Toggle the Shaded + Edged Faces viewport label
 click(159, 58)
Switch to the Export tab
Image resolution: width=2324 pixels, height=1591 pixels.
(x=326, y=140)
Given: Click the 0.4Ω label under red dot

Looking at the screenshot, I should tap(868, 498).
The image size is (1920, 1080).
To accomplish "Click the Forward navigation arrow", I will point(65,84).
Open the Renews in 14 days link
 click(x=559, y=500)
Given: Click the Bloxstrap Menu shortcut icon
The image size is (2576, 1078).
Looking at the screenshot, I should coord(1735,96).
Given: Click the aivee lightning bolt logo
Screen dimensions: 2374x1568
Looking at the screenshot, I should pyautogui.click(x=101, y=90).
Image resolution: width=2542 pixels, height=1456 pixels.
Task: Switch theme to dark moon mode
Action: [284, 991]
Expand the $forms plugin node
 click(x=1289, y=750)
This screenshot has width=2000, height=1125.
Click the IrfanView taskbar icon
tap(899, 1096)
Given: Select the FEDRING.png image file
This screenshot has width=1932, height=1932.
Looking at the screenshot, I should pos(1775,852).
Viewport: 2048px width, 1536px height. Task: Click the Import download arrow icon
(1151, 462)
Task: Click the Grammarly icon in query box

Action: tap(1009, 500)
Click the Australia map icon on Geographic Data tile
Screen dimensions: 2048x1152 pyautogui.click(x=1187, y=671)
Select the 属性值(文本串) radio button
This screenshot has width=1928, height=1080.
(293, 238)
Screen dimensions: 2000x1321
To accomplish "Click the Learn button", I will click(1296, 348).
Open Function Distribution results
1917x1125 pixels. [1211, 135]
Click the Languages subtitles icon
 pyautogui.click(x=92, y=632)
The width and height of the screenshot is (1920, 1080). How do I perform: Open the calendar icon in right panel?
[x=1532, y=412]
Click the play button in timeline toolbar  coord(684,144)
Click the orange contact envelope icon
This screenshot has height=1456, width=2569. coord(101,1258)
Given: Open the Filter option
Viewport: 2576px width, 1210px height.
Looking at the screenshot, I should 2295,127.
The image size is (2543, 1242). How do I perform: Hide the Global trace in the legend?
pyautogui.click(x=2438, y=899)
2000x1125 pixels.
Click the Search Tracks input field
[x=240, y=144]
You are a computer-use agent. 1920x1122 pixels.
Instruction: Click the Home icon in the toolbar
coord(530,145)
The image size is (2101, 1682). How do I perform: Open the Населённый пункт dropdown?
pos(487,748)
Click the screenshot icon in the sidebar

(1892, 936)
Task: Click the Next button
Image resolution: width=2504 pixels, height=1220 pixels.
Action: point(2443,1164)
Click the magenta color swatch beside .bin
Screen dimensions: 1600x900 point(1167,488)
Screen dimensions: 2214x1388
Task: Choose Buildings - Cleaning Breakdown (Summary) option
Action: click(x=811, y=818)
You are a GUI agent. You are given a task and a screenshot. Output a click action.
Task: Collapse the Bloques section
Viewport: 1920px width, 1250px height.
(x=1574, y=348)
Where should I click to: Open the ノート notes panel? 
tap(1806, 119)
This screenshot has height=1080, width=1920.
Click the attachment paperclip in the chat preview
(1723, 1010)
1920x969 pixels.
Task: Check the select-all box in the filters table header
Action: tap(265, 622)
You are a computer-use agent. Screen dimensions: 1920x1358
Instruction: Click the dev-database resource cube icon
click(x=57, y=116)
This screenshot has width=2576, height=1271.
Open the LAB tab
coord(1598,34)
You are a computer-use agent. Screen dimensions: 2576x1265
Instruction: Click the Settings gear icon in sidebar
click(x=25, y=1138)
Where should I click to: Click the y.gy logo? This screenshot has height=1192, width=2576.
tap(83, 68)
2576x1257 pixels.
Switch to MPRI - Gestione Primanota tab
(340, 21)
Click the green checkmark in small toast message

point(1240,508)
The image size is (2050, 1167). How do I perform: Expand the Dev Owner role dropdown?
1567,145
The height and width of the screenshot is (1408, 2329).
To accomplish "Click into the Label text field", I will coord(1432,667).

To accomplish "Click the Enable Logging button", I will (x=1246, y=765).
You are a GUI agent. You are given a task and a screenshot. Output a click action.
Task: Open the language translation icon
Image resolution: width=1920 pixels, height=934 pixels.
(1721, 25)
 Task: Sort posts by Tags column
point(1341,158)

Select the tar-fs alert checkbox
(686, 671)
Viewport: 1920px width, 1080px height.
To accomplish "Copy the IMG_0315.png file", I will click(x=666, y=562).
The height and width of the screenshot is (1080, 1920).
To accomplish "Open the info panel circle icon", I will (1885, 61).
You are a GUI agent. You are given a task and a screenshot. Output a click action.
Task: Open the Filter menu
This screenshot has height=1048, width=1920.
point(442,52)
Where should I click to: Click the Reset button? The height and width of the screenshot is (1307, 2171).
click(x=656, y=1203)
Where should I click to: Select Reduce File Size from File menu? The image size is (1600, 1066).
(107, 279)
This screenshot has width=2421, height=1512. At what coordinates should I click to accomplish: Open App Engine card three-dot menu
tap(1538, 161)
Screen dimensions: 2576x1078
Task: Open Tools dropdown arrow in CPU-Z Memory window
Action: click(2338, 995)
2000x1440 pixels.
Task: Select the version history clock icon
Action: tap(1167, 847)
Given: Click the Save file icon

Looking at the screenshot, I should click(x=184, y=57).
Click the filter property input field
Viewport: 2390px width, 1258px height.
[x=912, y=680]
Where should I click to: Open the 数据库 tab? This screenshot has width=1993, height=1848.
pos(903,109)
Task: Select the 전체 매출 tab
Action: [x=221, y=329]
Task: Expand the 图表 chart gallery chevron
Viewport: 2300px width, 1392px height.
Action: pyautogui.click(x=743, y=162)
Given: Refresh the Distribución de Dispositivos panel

===

## Brief:
Each entry must be set down exactly as it appears.

## Response to the task:
Toggle the Shaded + Edged Faces viewport label
 click(159, 58)
Switch to the Export tab
Image resolution: width=2324 pixels, height=1591 pixels.
(x=326, y=140)
Given: Click the 0.4Ω label under red dot

Looking at the screenshot, I should tap(868, 498).
The image size is (1920, 1080).
To accomplish "Click the Forward navigation arrow", I will point(65,84).
Open the Renews in 14 days link
 click(x=559, y=500)
Given: Click the Bloxstrap Menu shortcut icon
The image size is (2576, 1078).
Looking at the screenshot, I should coord(1735,96).
Given: Click the aivee lightning bolt logo
Screen dimensions: 2374x1568
Looking at the screenshot, I should pyautogui.click(x=101, y=90).
Image resolution: width=2542 pixels, height=1456 pixels.
Task: Switch theme to dark moon mode
Action: [284, 991]
Expand the $forms plugin node
 click(x=1289, y=750)
This screenshot has width=2000, height=1125.
Click the IrfanView taskbar icon
tap(899, 1096)
Given: Select the FEDRING.png image file
This screenshot has width=1932, height=1932.
Looking at the screenshot, I should pos(1775,852).
Viewport: 2048px width, 1536px height. Task: Click the Import download arrow icon
(1151, 462)
Task: Click the Grammarly icon in query box

Action: tap(1009, 500)
Click the Australia map icon on Geographic Data tile
Screen dimensions: 2048x1152 pyautogui.click(x=1187, y=671)
Select the 属性值(文本串) radio button
This screenshot has width=1928, height=1080.
(293, 238)
Screen dimensions: 2000x1321
To accomplish "Click the Learn button", I will click(1296, 348).
Open Function Distribution results
1917x1125 pixels. [1211, 135]
Click the Languages subtitles icon
 pyautogui.click(x=92, y=632)
The width and height of the screenshot is (1920, 1080). How do I perform: Open the calendar icon in right panel?
[x=1532, y=412]
Click the play button in timeline toolbar  coord(684,144)
Click the orange contact envelope icon
This screenshot has height=1456, width=2569. coord(101,1258)
Given: Open the Filter option
Viewport: 2576px width, 1210px height.
Looking at the screenshot, I should 2295,127.
The image size is (2543, 1242). How do I perform: Hide the Global trace in the legend?
pyautogui.click(x=2438, y=899)
2000x1125 pixels.
Click the Search Tracks input field
[x=240, y=144]
You are a computer-use agent. 1920x1122 pixels.
Instruction: Click the Home icon in the toolbar
coord(530,145)
The image size is (2101, 1682). How do I perform: Open the Населённый пункт dropdown?
pos(487,748)
Click the screenshot icon in the sidebar

(1892, 936)
Task: Click the Next button
Image resolution: width=2504 pixels, height=1220 pixels.
Action: point(2443,1164)
Click the magenta color swatch beside .bin
Screen dimensions: 1600x900 point(1167,488)
Screen dimensions: 2214x1388
Task: Choose Buildings - Cleaning Breakdown (Summary) option
Action: click(x=811, y=818)
You are a GUI agent. You are given a task and a screenshot. Output a click action.
Task: Collapse the Bloques section
Viewport: 1920px width, 1250px height.
(x=1574, y=348)
Where should I click to: Open the ノート notes panel? 
tap(1806, 119)
This screenshot has height=1080, width=1920.
Click the attachment paperclip in the chat preview
(1723, 1010)
1920x969 pixels.
Task: Check the select-all box in the filters table header
Action: tap(265, 622)
You are a computer-use agent. Screen dimensions: 1920x1358
Instruction: Click the dev-database resource cube icon
click(x=57, y=116)
This screenshot has width=2576, height=1271.
Open the LAB tab
coord(1598,34)
You are a computer-use agent. Screen dimensions: 2576x1265
Instruction: Click the Settings gear icon in sidebar
click(x=25, y=1138)
Where should I click to: Click the y.gy logo? This screenshot has height=1192, width=2576.
tap(83, 68)
2576x1257 pixels.
Switch to MPRI - Gestione Primanota tab
(340, 21)
Click the green checkmark in small toast message

point(1240,508)
The image size is (2050, 1167). How do I perform: Expand the Dev Owner role dropdown?
1567,145
The height and width of the screenshot is (1408, 2329).
To accomplish "Click into the Label text field", I will coord(1432,667).

To accomplish "Click the Enable Logging button", I will (x=1246, y=765).
You are a GUI agent. You are given a task and a screenshot. Output a click action.
Task: Open the language translation icon
Image resolution: width=1920 pixels, height=934 pixels.
(1721, 25)
 Task: Sort posts by Tags column
point(1341,158)

Select the tar-fs alert checkbox
(686, 671)
Viewport: 1920px width, 1080px height.
To accomplish "Copy the IMG_0315.png file", I will click(x=666, y=562).
The height and width of the screenshot is (1080, 1920).
To accomplish "Open the info panel circle icon", I will (1885, 61).
You are a GUI agent. You are given a task and a screenshot. Output a click action.
Task: Open the Filter menu
This screenshot has height=1048, width=1920.
point(442,52)
Where should I click to: Click the Reset button? The height and width of the screenshot is (1307, 2171).
click(x=656, y=1203)
Where should I click to: Select Reduce File Size from File menu? The image size is (1600, 1066).
(107, 279)
This screenshot has width=2421, height=1512. At what coordinates should I click to accomplish: Open App Engine card three-dot menu
tap(1538, 161)
Screen dimensions: 2576x1078
Task: Open Tools dropdown arrow in CPU-Z Memory window
Action: click(2338, 995)
2000x1440 pixels.
Task: Select the version history clock icon
Action: tap(1167, 847)
Given: Click the Save file icon

Looking at the screenshot, I should click(x=184, y=57).
Click the filter property input field
Viewport: 2390px width, 1258px height.
[x=912, y=680]
Where should I click to: Open the 数据库 tab? This screenshot has width=1993, height=1848.
pos(903,109)
Task: Select the 전체 매출 tab
Action: [x=221, y=329]
Task: Expand the 图表 chart gallery chevron
Viewport: 2300px width, 1392px height.
Action: pyautogui.click(x=743, y=162)
Given: Refresh the Distribución de Dispositivos panel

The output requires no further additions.